The way to normalize in DESeq2 if you have a matrix is to not divide the counts, but to provide this matrix to estimateSizeFactor's normMatrix argument (see the help page for estimateSizeFactors). You should divide out the geometric mean of each row of your matrix before providing it to estimateSizeFactors.

Thanks Michael for the reply. I have the number of 16S copy per sample but I do not know how to create a matrix out of it. The data are like this:

Sample1 Sample2    Sample3 ......

16S copy      2000         1500         1000     ......

Do you have a suggestion on how to create a matrix from this?

Mehdi

hi Mehdi,

It's not really a specialty of mine, so I don't have any ideas what the right analyses here are.

Hi Michael

Following your suggestion here is the code that I used.

library("DESeq2")
dds.data = phyloseq_to_deseq2(Candela_FEC, ~ DOS + Treatment + Treatment*DOS)
dds.data$Treatment <- relevel(dds.data$Treatment, ref="Control")

#copy number normalization
copy_number_16S = as.matrix(read.table("copy_number_16s.txt", row.names = 1, header = T, quote = "", sep = "\t", check.names = F))

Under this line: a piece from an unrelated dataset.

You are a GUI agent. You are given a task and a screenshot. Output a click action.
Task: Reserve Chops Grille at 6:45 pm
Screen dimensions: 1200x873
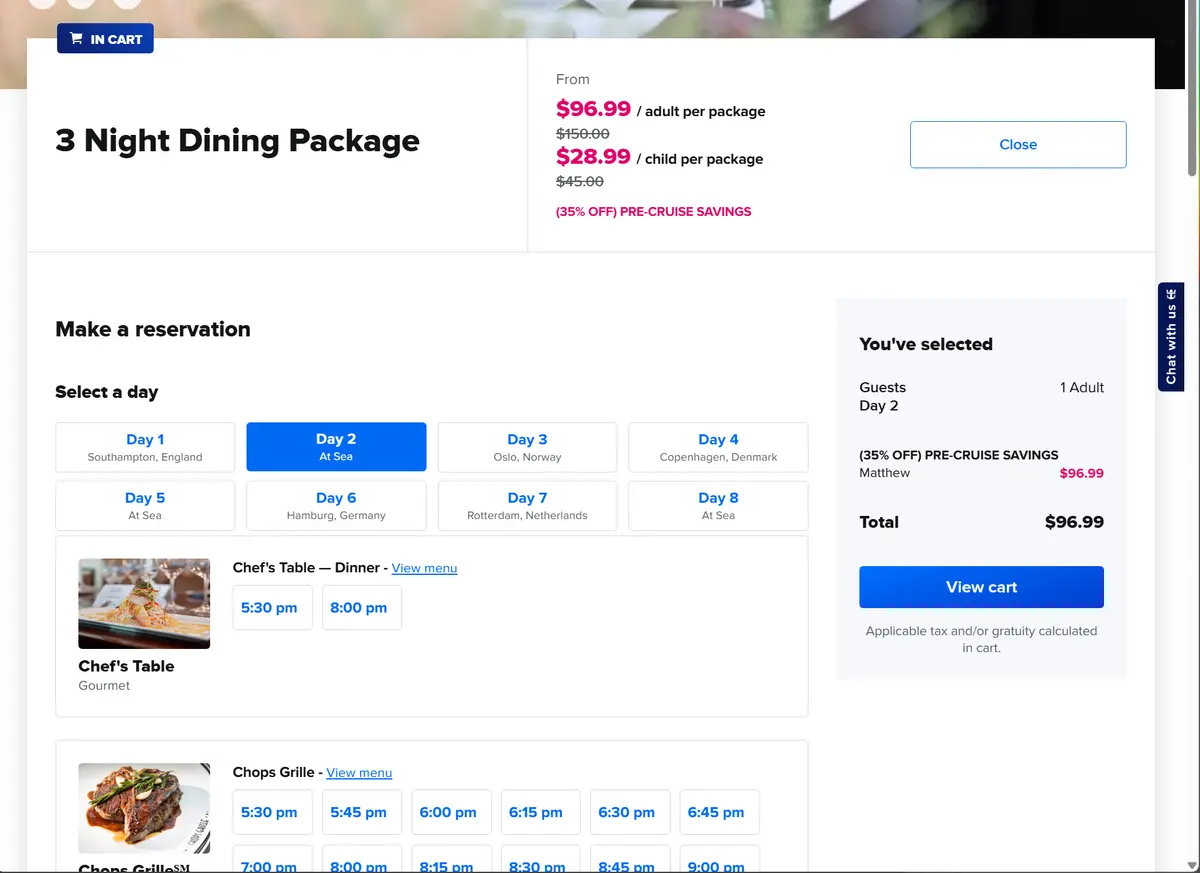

#row-wise geometric mean of normMatrix

normFactors <- copy_number_16S / exp(rowMeans(log(copy_number_16S)))

normalizationFactors(dds.data) <- normFactors

dds <- estimateSizeFactors(dds.data, normMatrix=normFactors)

#running DESeq2

dds <- DESeq(dds.data, test="LRT", reduced = ~  DOS + Treatment)

resultsNames(dds)

I'd appreciate if you could confirm that the codes are ok.

regards

Mehdi

ADD REPLYlink modified 21 months ago • written 21 months ago by ghanbari.msc10
1

This line of code is not necessary (the next line writes over the normalizationFactors anyway)

normalizationFactors(dds.data) <- normFactors

Otherwise, I don't have any comments. The DESeq2 code looks correct but I don't do 16S analysis myself so I can't comment very in depth on this normalization approach.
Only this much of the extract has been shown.